The Monaco iGaming conference in Monte Carlo is generating interesting perspectives and opinions on the recently liberalised French market, and the perceived problems of high taxation and low limits on player payouts.
This week the newly appointed chief executive of 888.com's b2b arm Dragonfish, David Zerah opined that the taxation being imposed on French-licensed operators had probably gone a little too far and could detract from the advantages of entering the French market from a profits point of view.
He wasn't the only one; Alexandre Dreyfus of the ChiliGaming group said that although the industry was glad to see a more progressive approach from the French, it was desirable that casino games be included in the licensing spectrum, and that taxation be reduced. He pointed out that 40 percent of revenues was "painful" for operators, but added that there was an opportunity in the French market to expand and build effective brands.
Nicolas Beraud, the chief executive for the French Mangas Gaming group was concerned at the regulatory limit of 85 percent on what operators are allowed to pay back to players. Although this was designed to protect the consumer, it was proving to have the opposite effect by sending players to foreign sites offering better and more competitive returns, he observed.
Zeturf CEO Emmanuel de Rohan Chabot was also concerned about high tax levels and the 85 percent limit on payback, which was making the retention in the French market of French gamblers "very hard." He said that his company's experience was that the average gambler was losing around Euro 110 a month instead of the previous Euro 60 a month pre-liberalisation, and that the payback limit had to be regarded as a failure in terms of consumer protection.

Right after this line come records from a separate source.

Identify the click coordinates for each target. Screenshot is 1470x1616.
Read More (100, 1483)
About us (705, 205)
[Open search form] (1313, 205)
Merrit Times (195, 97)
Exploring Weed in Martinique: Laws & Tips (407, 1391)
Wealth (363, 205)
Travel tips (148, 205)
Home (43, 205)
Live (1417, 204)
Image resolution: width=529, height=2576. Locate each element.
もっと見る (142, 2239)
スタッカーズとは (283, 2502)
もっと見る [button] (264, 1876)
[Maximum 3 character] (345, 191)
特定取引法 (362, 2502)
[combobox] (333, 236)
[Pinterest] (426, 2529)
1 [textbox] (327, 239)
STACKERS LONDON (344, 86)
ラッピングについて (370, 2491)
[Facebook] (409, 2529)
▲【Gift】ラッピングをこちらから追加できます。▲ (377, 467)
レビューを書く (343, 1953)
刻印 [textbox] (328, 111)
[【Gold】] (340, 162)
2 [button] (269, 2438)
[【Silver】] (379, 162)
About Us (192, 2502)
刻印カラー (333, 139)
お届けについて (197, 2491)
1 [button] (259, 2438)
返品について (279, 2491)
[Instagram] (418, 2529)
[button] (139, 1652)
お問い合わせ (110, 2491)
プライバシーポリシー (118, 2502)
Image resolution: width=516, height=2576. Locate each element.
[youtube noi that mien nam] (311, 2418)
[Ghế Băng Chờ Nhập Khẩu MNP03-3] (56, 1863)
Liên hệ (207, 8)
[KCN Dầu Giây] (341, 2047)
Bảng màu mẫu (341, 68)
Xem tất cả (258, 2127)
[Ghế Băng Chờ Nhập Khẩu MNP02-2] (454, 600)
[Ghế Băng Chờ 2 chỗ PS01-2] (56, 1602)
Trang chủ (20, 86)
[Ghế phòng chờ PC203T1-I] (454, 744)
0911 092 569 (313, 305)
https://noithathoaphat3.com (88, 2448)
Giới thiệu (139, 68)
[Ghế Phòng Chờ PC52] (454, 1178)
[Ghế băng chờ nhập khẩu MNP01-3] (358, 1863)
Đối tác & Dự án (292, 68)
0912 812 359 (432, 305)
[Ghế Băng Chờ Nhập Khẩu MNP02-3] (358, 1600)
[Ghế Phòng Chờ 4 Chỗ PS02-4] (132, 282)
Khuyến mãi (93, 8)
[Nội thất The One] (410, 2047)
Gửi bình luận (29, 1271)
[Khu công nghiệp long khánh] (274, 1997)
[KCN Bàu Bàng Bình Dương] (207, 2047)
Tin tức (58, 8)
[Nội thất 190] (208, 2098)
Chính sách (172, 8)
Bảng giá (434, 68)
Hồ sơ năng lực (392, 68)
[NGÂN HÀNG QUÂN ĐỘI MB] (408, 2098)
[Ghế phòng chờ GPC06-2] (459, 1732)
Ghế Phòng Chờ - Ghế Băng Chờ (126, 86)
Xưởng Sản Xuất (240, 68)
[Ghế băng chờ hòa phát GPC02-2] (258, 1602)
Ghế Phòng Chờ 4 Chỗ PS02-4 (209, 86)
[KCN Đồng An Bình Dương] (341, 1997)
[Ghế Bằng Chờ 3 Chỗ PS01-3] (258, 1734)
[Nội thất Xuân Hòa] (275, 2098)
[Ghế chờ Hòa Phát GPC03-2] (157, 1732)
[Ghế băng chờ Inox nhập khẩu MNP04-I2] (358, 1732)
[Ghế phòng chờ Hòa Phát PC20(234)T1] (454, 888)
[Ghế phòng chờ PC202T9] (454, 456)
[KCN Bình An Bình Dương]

Tarquin Henderson, a senior marketing exec from Mangas Gaming, pointed out that regulators ought to consider consumer perceptions of the market in order to fully realise the benefits of a more open gambling environment. The customer will choose what best suits him or her, he noted, adding that if the experience was unfavourable due to overly complicated use and unnecessary obstacles to play, or if he or she was getting less value from the gambling experience, then the punter would go elsewhere.
There has to be a sensible balance between consumer protection and providing an entertaining and fair gambling environment, he opined, warning that too extreme a positioning either way could lead to failure.
PMU's chief of international development, Aymeric Verlet, appeared to feel that clamping down on illegal operators was a more immediate priority than payback and tax issues. He argued that if illegal operators were prevented from operating in the French market, licensed operators could live with the tax issue.